### Exercise instructions:
Return exactly, with nothing added, the lines from the one that contains "Task: Click the incline angle diagram icon" through the end of the listing below, pictures excluded.

### Record excerpts:
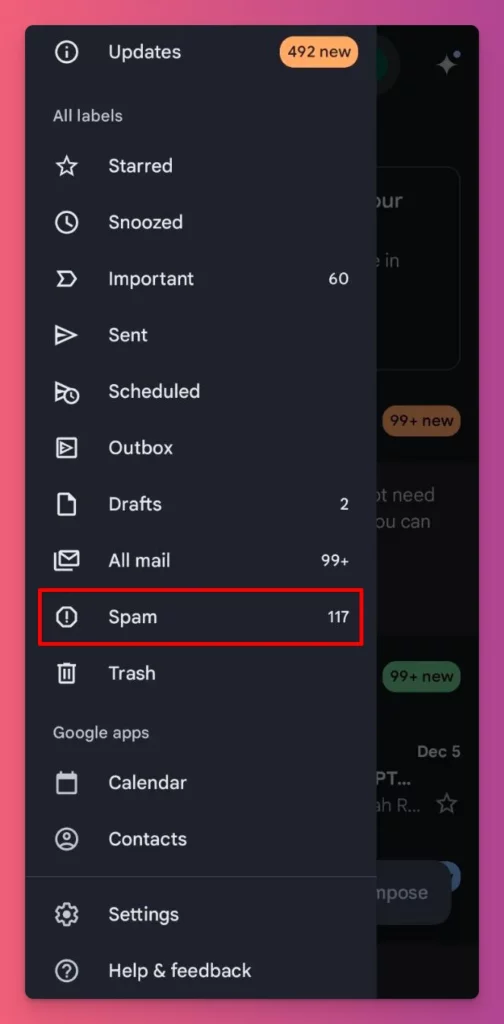The height and width of the screenshot is (1024, 504).
Task: Select the Important label marker icon
Action: pos(66,279)
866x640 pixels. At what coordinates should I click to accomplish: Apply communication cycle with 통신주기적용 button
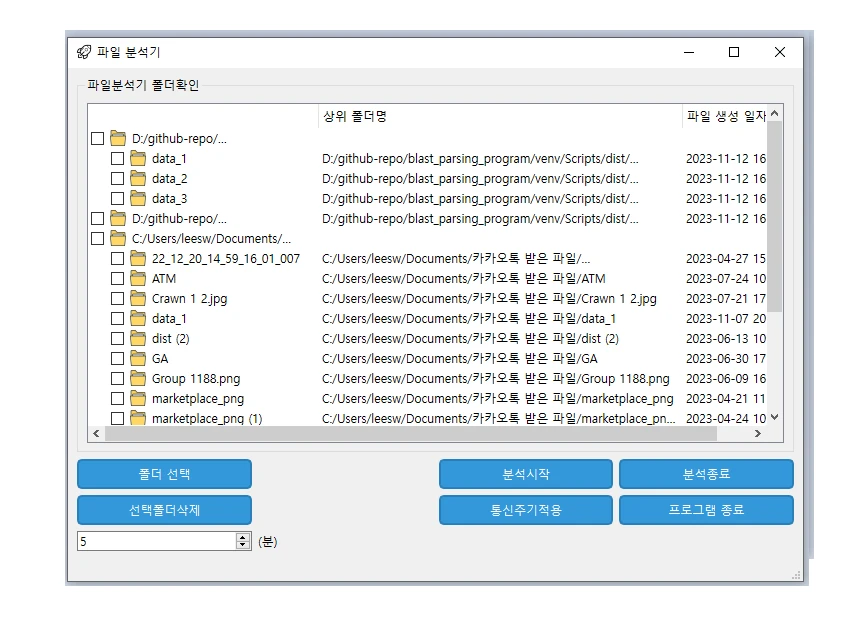[525, 510]
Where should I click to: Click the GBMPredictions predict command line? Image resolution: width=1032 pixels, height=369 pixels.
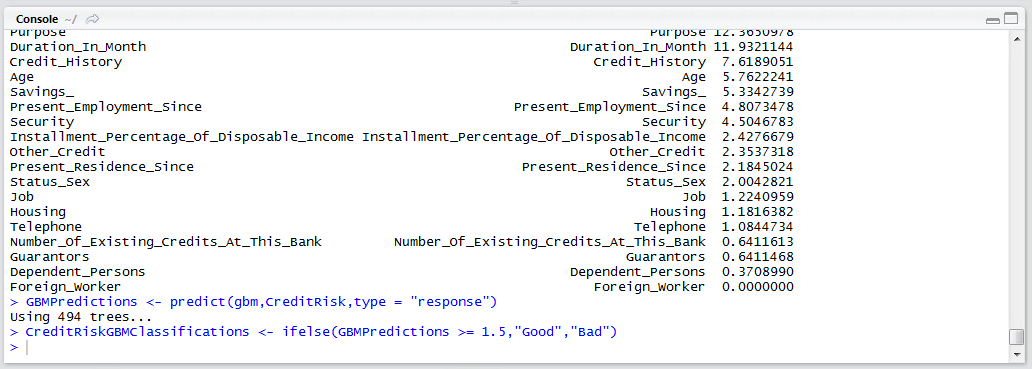[x=253, y=302]
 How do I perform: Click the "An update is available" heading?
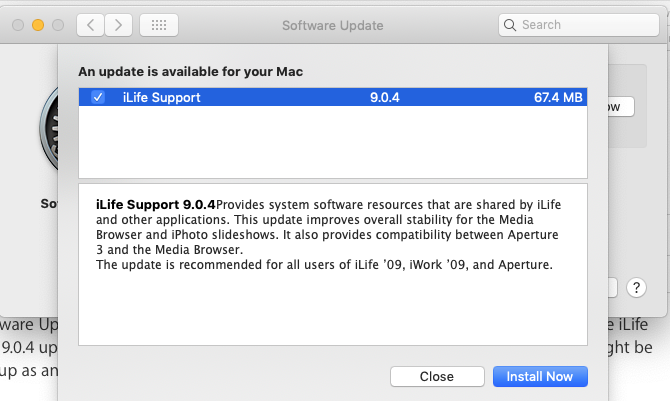coord(191,72)
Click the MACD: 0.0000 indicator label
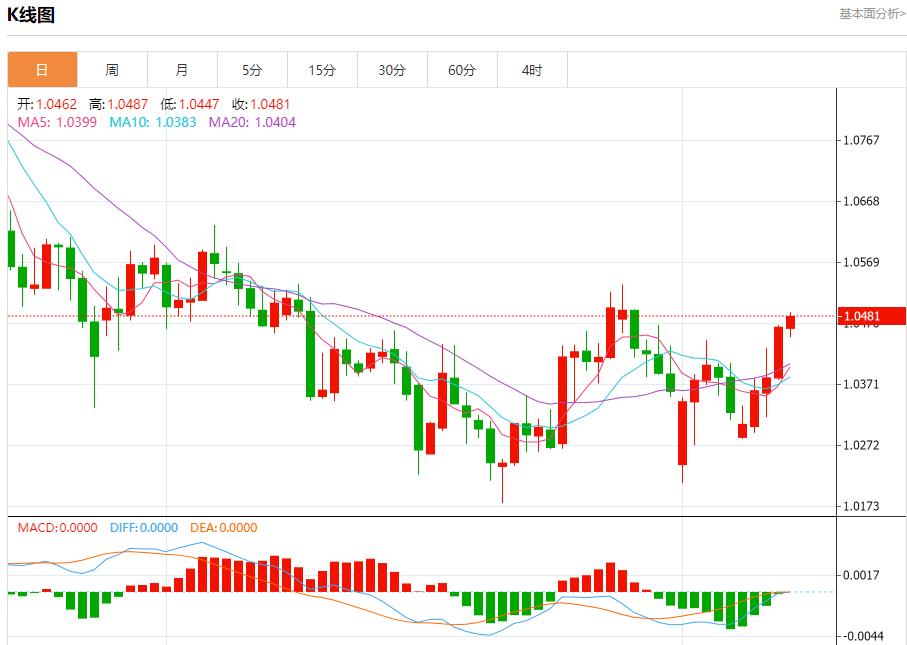This screenshot has height=645, width=907. click(56, 528)
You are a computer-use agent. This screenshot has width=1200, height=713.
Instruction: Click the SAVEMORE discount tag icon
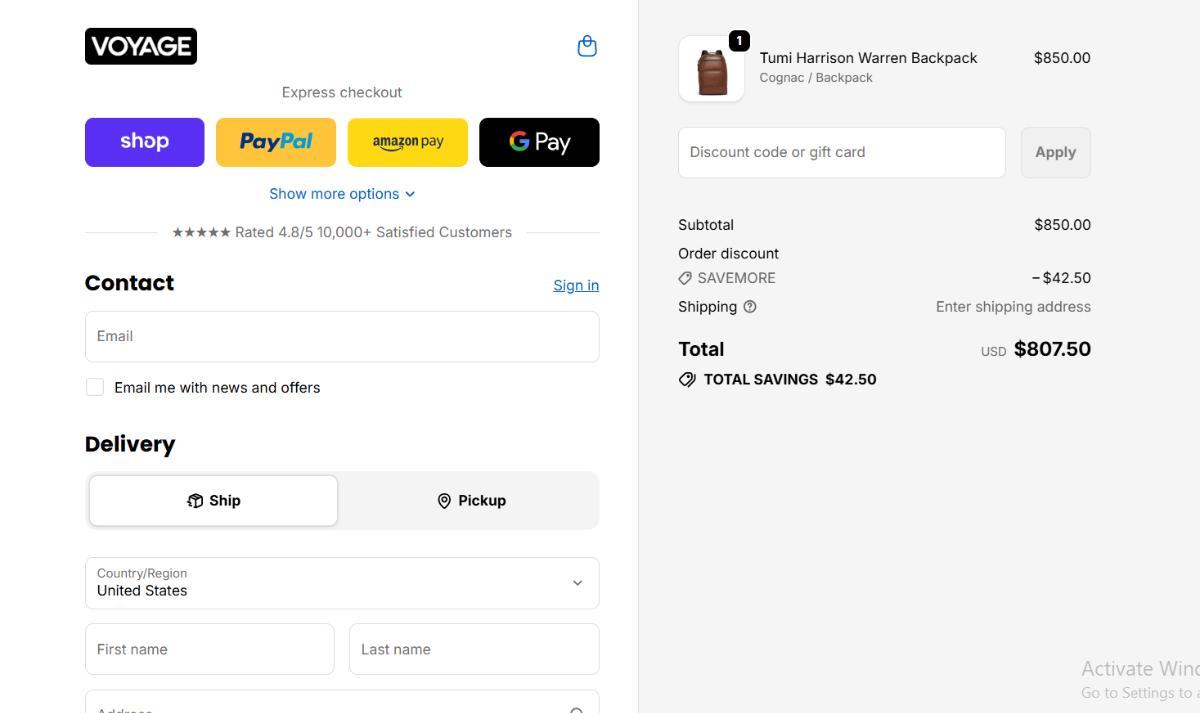click(685, 278)
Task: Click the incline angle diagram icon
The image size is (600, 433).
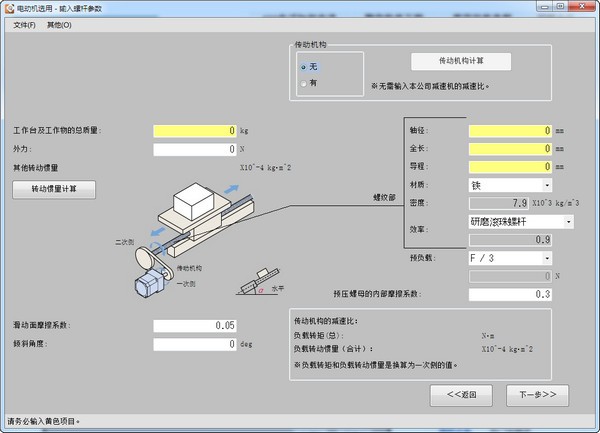Action: point(259,282)
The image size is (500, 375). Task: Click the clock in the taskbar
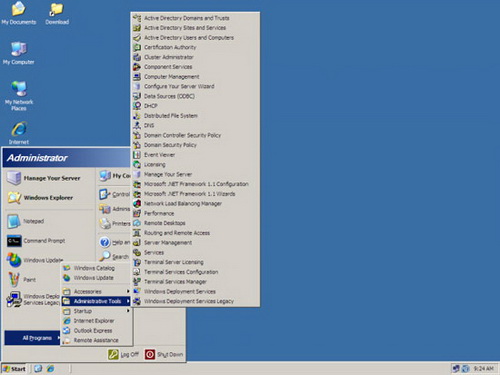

### Reply to the task:
Task: Click the incline angle diagram icon
The image size is (600, 433).
Action: point(259,282)
The image size is (500, 375). Task: Click the clock in the taskbar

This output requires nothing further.